Bridleways are also footpaths, but additionally users are permitted to ride or lead a horse, and ride bicycles. Horse drawn vehicles are not allowed. This may not include other animals, although a donkey or mule is classed as a horse for these purposes. Cyclists must give way to pedestrians and horseriders. Motorcycling is not allowed. Bridleways are not necessarily surfaced, and because of this a well used bridleway can sometimes be effectively impassable for pedestrians.
Byway open to all traffic (BOAT)
BOATs allow the use of wheeled vehicles of all kinds, but the highway is normally used for walking or horse riding. Driving of off-road type vehicles for recreational purposes often happens along such highways. Again they are not surfaced, and can get very wet and muddy for obvious reasons.
Road used as a public path (RUPP)
Some highways are still legally classified as a RUPP, which is a very vague definition. Most of these are being reclassified as BOATs or other highways, but this process will go on for many years yet. Meanwhile their status remains ambiguous, and probably local custom is the best indication of what you can and cannot do.
A category of right of way created under the Countryside and Rights of Way Act 2000. A restricted byway allows a right of way on foot, on horseback, or leading a horse, cycling and for any vehicles other than mechanically propelled vehicles.
This definition has no legal status. It usually refers to a BOAT or RUPP, but in some cases a road called a green lane may have no right of way along it at all.
It is possible for landowners to allow access over their land without dedicating a right of way. These accesses are called permissive paths. To the user they are often indistinguishable from normal highways, but there are some important differences.
A permissive path must have some sign or similar indication that it is not intended to be a right of way
The landowner can close off or divert the path if they wish to do so, without any legal process being involved
The landowner can make restrictions which would not normally apply to highways, for example to allow horse riding but not cycling, or the other way around.
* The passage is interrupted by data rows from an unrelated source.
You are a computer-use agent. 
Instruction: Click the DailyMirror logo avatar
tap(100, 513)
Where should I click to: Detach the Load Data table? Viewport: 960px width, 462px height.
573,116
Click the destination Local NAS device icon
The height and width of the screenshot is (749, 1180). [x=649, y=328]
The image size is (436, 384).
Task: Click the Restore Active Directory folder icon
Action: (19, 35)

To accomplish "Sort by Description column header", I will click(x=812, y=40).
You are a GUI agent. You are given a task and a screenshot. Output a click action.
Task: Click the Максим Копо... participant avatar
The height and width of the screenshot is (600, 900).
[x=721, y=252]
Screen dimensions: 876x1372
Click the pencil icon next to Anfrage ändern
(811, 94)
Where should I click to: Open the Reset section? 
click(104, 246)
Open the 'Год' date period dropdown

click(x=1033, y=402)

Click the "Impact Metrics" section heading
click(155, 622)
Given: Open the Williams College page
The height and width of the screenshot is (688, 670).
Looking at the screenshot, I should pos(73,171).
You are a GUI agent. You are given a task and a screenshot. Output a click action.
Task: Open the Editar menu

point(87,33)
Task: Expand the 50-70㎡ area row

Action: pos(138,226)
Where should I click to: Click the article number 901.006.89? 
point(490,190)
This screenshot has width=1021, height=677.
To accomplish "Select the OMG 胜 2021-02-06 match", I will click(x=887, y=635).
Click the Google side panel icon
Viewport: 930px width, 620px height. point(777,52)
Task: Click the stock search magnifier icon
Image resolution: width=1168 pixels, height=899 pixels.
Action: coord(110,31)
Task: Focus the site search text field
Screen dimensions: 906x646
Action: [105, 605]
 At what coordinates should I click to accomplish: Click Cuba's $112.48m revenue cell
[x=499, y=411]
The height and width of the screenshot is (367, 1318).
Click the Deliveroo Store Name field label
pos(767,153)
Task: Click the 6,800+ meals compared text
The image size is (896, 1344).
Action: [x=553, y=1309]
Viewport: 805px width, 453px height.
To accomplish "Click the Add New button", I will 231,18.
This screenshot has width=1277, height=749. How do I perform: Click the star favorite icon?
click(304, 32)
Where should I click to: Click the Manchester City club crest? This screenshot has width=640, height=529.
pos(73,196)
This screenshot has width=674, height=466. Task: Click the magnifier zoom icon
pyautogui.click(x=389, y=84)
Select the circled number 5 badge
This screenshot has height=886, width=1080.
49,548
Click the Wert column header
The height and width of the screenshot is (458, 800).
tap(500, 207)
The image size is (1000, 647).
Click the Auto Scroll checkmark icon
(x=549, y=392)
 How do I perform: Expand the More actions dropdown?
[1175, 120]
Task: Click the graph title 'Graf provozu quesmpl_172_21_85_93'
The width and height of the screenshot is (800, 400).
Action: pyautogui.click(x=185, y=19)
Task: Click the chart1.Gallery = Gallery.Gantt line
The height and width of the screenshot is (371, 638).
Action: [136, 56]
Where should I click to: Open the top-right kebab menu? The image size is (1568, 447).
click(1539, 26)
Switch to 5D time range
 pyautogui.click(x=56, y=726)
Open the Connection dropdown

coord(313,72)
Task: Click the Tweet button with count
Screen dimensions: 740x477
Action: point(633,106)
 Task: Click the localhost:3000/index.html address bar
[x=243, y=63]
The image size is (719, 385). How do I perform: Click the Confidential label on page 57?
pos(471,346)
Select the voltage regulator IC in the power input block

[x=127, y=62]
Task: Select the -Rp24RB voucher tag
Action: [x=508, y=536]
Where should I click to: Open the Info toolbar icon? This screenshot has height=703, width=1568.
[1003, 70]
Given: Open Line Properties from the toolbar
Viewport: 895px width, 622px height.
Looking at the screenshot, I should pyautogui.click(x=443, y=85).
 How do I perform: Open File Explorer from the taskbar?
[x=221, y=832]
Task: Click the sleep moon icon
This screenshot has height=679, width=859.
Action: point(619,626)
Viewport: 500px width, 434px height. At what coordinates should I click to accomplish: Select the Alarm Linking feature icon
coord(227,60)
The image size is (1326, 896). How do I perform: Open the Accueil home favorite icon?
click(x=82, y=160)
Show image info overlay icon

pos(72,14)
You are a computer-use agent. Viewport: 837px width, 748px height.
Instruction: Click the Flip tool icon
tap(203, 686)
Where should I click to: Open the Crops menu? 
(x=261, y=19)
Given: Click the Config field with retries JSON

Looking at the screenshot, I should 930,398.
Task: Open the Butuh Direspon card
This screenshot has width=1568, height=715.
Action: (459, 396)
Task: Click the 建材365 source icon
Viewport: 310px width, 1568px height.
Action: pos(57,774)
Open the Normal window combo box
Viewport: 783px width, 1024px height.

Permissive paths are commonly found on land owned by a body which allows public access, such as a local authority, a Railway Authority, or the National Trust.
Pavement or Footway
When a highway has separate areas for vehicles and pedestrians, which most people would call the 'road' and the 'pavement', these areas are known in official circles as the 'carriageway' and the 'footway'.
Pavements are simply part of the highway which they go alongside, and do not have any separate legal existence. So normally they are not considered as paths in their own right, although there are often other pathways in built up areas which may be public rights of way, and sometimes other rights of way (e.g. a footpath) can go along a pavement - this is often where a new road has been built across or along an existing, older, right of way.
Common law ensures the right to pass along any highway, and in the case of pavements (paths alongside vehicular roads, usually in urban or suburban areas) the pavement is usually included in the highway. This means that it is an offence to obstruct a pavement. However, it does not mean that users can cycle or drive on the pavement, unless there are special measures to allow this (e.g. a designated cycle route).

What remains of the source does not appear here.